Triathlon diet and/or lifestyle there are those that are seeking the magic bullet and turning to sites and blogs, like mine, for answers. I get questions and comments on all of the social media platforms that I am on seeking advice. The problem with this advice seeking is that sometimes you can read the emotion and what they are really seeking is the one size fits all answer. Unfortunately that does not exist because we are all different and as a matter of fact each day for each individual is going to be different.
Let me provide you with an example. That example would be me and here is how the last week of my triathlon, diet and lifestyle unfolded.
- Monday: Tired from the weekend of training I pushed my run to the evening to go with Karen. The moment we started running I could feel my legs weight 1,000 pounds each. That morning I had a 3 egg omelette with mushrooms for breakfast, toast with salsa verde and poached eggs for lunch and post run I had chocolate waffles with banana and almond ice cream. I pushed my carbs to the evening because that is when I was going to be running.
- Tuesday: Decided to not workout in the morning as I was tired and would do a recovery spin and some strength/core at lunch. The ride and lifting went well and I felt good throughout the workout. So good that I asked a Facebook group I belong to if anybody wanted to swim and run on Wednesday morning. That day I ate for breakfast: toast with almonds, raisins, banana and honey. Lunch consisted of an Asian slaw salad and dinner was a falafel waffle with a greek salad. All was going well to date.
- Wednesday: Nervous about the feeling in my legs I was contemplating skipping the run. I jumped in the water and swam 1.2 miles in 44 minutes. It was slow and sluggish but felt good enough to run. I put in 6.3 miles at a pace of 9:30/mi. Just about right and my legs didn’t hurt too bad. I ate a well-balanced diet that day that was based on carbs early in the morning to take care of my workouts.
- Thursday: Wanted this to be a recovery day so I planned on riding for an hour and running for 15 minutes off the bike. I felt better than I thought and put in a 20 mph bike ride and then ran an 8:21/mi pace off the bike. Where did this speed come from? I was on top of the world that in the afternoon I went and did 40 minutes of core/strength. Look out world. I also started tracking my meals via My Fitness Pal again and that really helped. That day I had my carbs in the morning to again help in the recovery from the workout as well as burning off those carbs throughout the day.
- Friday(today): I woke up with muscle soreness in my back. The reason was that this was the first time I had done a focused core/strength workout since prior to Ironman Texas……a long time! The always scheduled 6:30am OWS was happening and I had decided I would run 6 miles out of the water with Drum. As I drove to the lake I could feel my back and I thought that I would wait until I got out of the water to decide on the run. Jumped in the lake and lo and behold I was (my version of) Michael Phelps. That 44 minutes swim was now finished in 39:10. A 5 minute improvement which is otherworldly in my book. I decided not to run because tomorrow I am riding for 5 hours and on Sunday running for two hours. My breakfast this morning was French Toast and my plan for the rest of the day is to focus on protein and less on carbs.
If the people who asked me what I eat, how, why, or when were to follow this routine they may either find it too easy or too hard and the reason is that they are at a different spot in their endurance lifestyle than I. More than that though they have different stresses in their life that can also affect their decisions on what to eat and how to get their triathlon and diet lifestyle to coincide.

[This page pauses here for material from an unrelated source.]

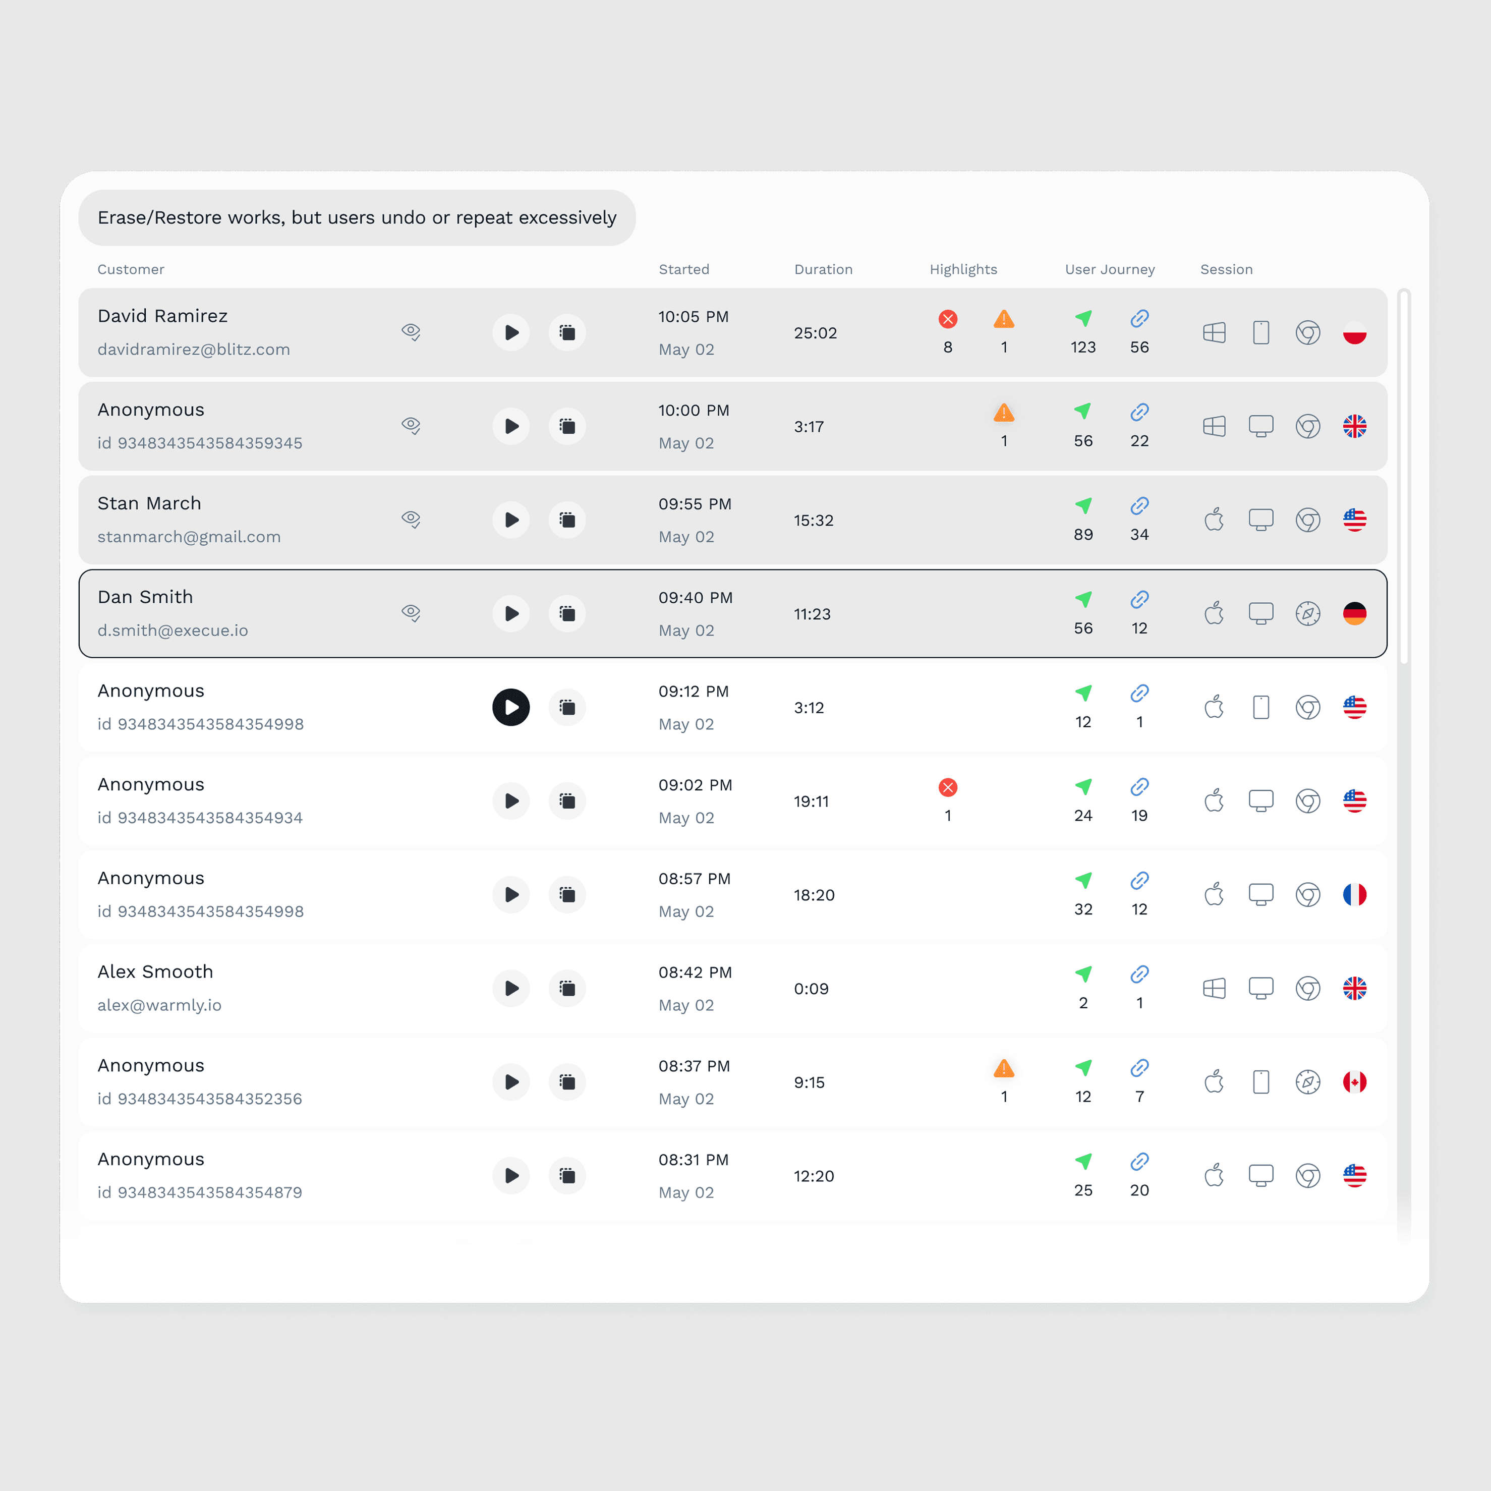The height and width of the screenshot is (1491, 1491).
Task: Play David Ramirez's session recording
Action: 511,333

So when I get these types of questions I do my best to provide a response that includes some sort of disclaimer that this is how I do it or that I am not a registered dietian or a sports nutritionist. That the answers I am providing are from my own research as well as trial and error. Yes, there are certain ‘rules of thumb’ when it comes to eating for the endurance lifestyle but how one person’s body reacts to a specific diet is not indicative of how another’s will react. The way I provide examples for this triathlon diet lifestyle is as follows:
How The Triathlon Diet Lifestyle Can Be Interpreted In ‘Real’ Life:
- My results are not indicative of the results that you will have. Similar to past performance does not predict future performance in the stock market.
- There are guidelines that apply to everybody but not everybody will do it the same way. This is similar to a golf stroke. There are certain mechanics but look at Jim Furyk and Tiger Woods and try to tell me that one is right and one is wrong and I will tell you both have won Major championships.

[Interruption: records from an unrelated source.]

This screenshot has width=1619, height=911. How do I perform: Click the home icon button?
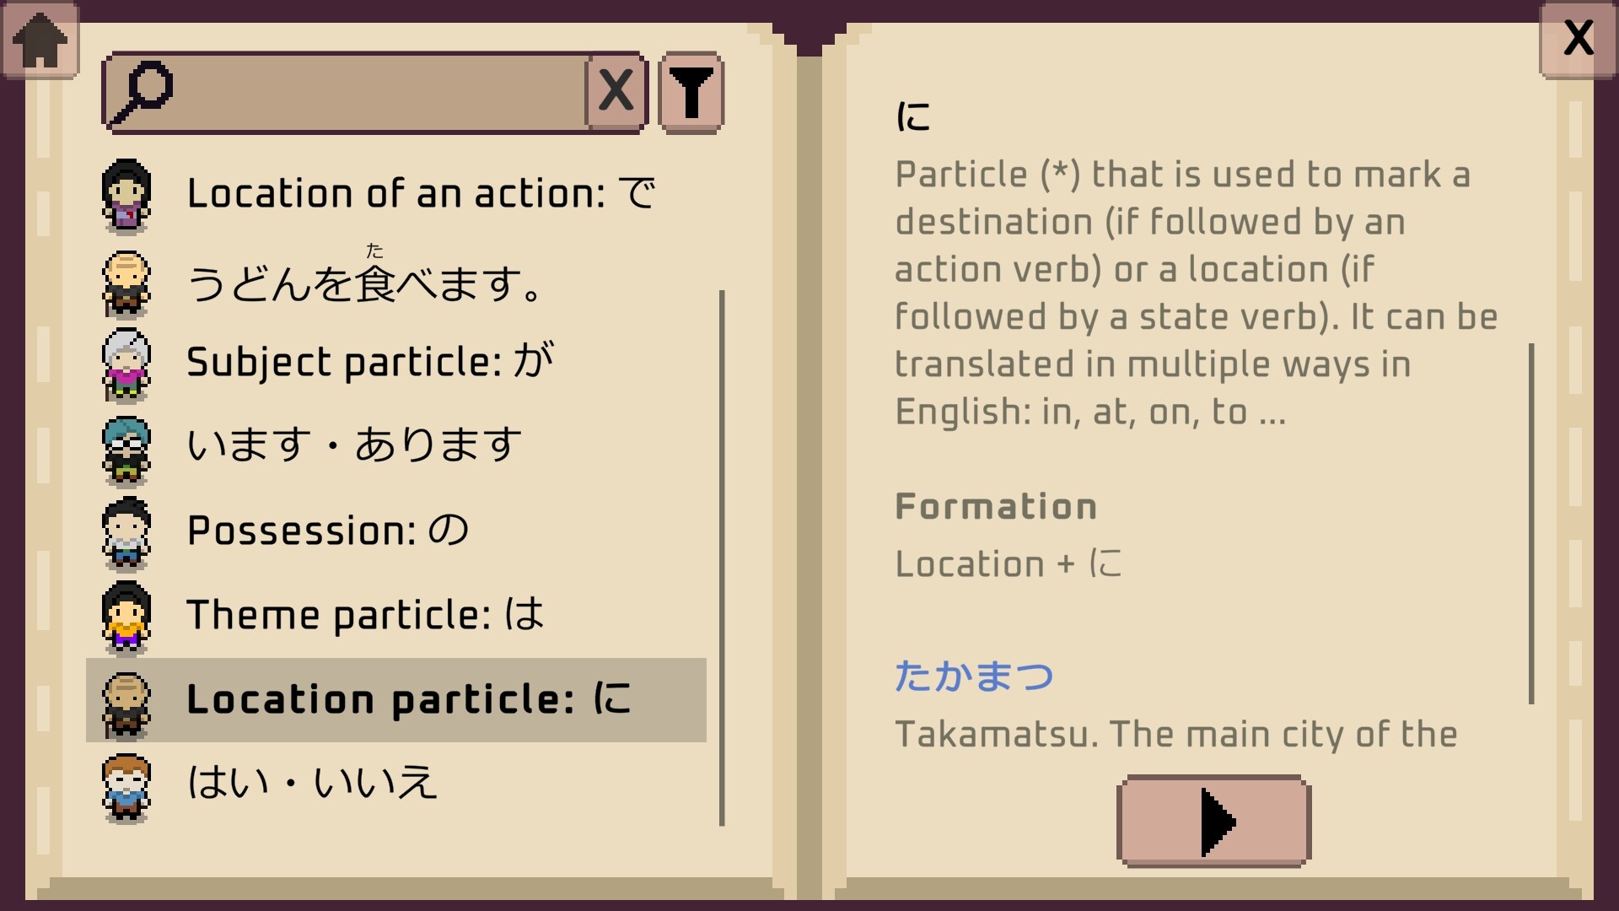[40, 40]
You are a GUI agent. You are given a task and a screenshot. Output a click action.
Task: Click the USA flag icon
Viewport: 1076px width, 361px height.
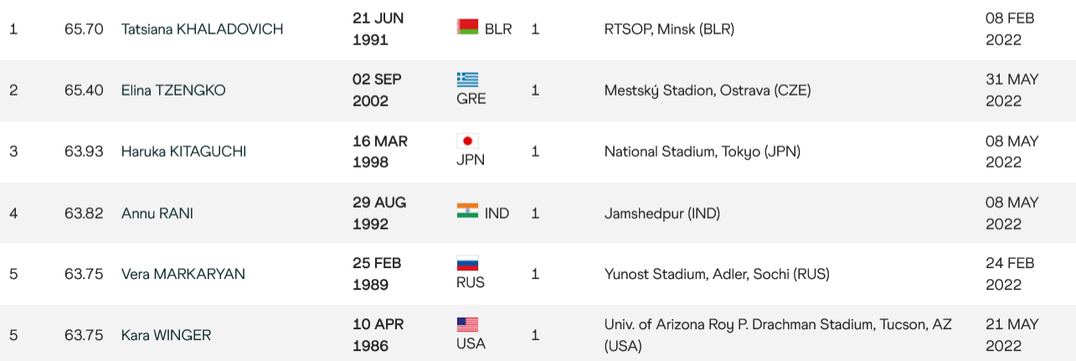coord(467,323)
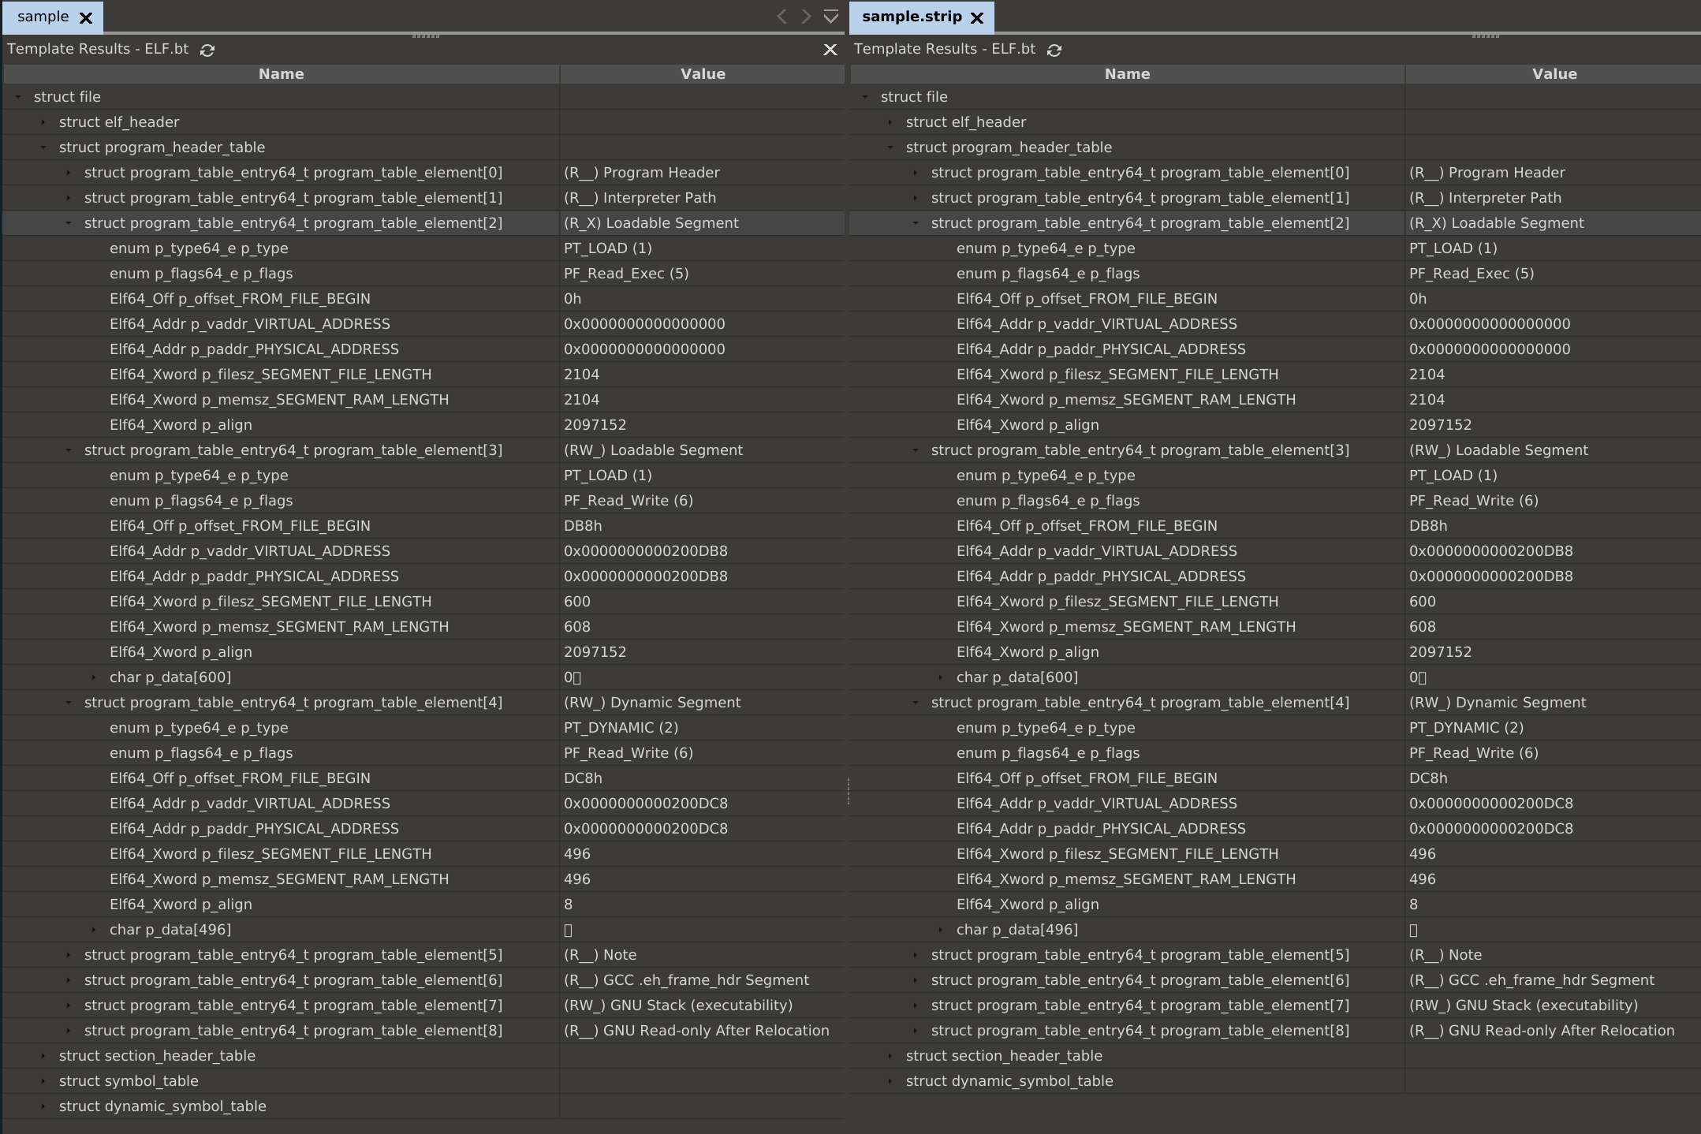Go to the previous tab with the left arrow
The height and width of the screenshot is (1134, 1701).
point(781,17)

As you can see there is no one size fits all when it comes to training or nutrition for endurance sports especially an Ironman. I don’t eat solids in an Ironman race but you may need to or have to. I don’t eat meat, but that may be something that you enjoy. I choose not to race 5Ks and would rather train for and race for a 140.6 mile race. Neither is right or wrong or better than the other except in that this is what works for me. Figure out what you like and enjoy and instead of keeping up with the Joneses set the path for yourself.
Triathlon Diet Lifestyle Guidelines That I Believe Apply To All:
- Cut out processed foods and eat real foods as much as possible.
- Surround your workouts with carb based meals.
- Listen to your body and if it needs to rest then rest and don’t push it.
- Recovering from your workouts is just as important as your workouts so get the proper nutrition into your system post workout.